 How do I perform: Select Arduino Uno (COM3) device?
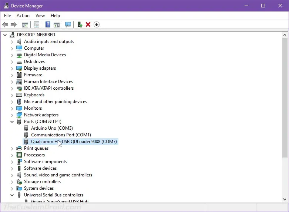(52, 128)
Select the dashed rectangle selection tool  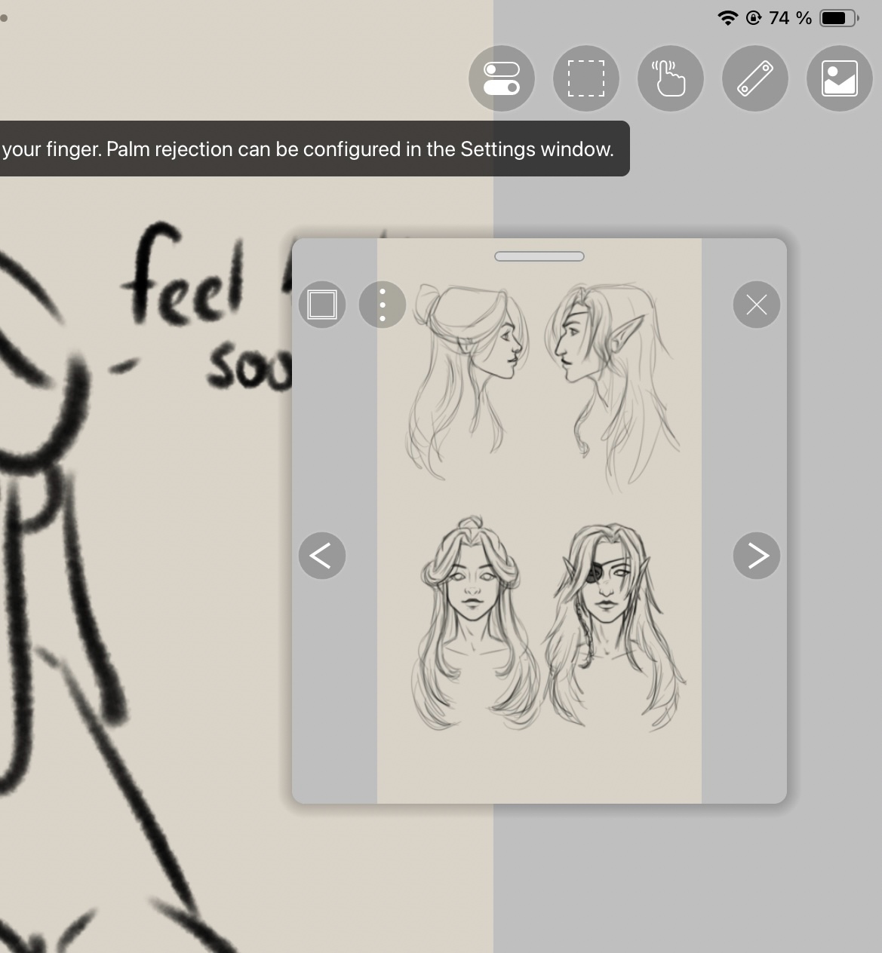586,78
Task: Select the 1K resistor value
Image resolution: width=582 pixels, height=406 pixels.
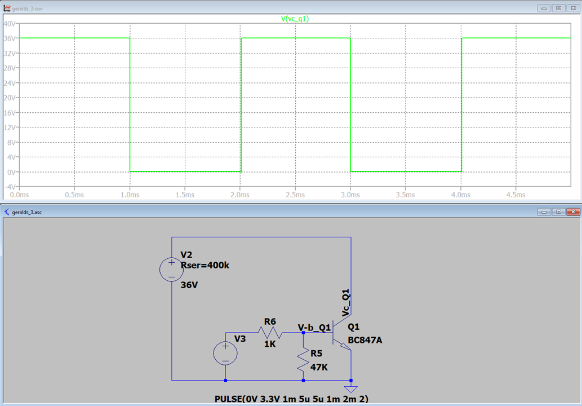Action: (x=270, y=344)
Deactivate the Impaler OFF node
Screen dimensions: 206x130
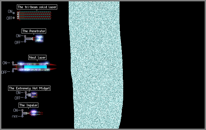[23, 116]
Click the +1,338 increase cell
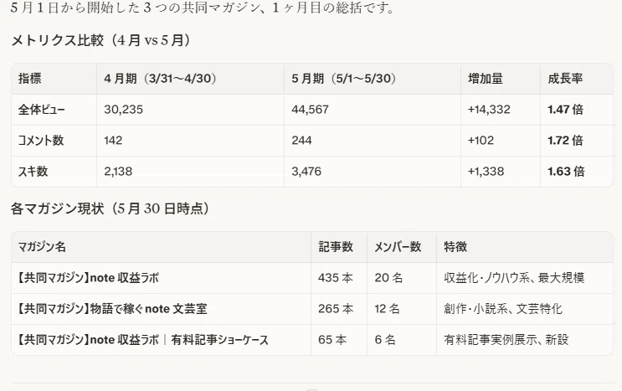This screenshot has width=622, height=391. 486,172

What to do:
Please print the lines from the one holding "Image resolution: width=582" through the end of the records above, unchanged and with the pictures left out.

Response:
Image resolution: width=582 pixels, height=406 pixels.
Action: (x=270, y=344)
Deactivate the Impaler OFF node
Screen dimensions: 206x130
[23, 116]
Click the +1,338 increase cell
This screenshot has width=622, height=391. 486,172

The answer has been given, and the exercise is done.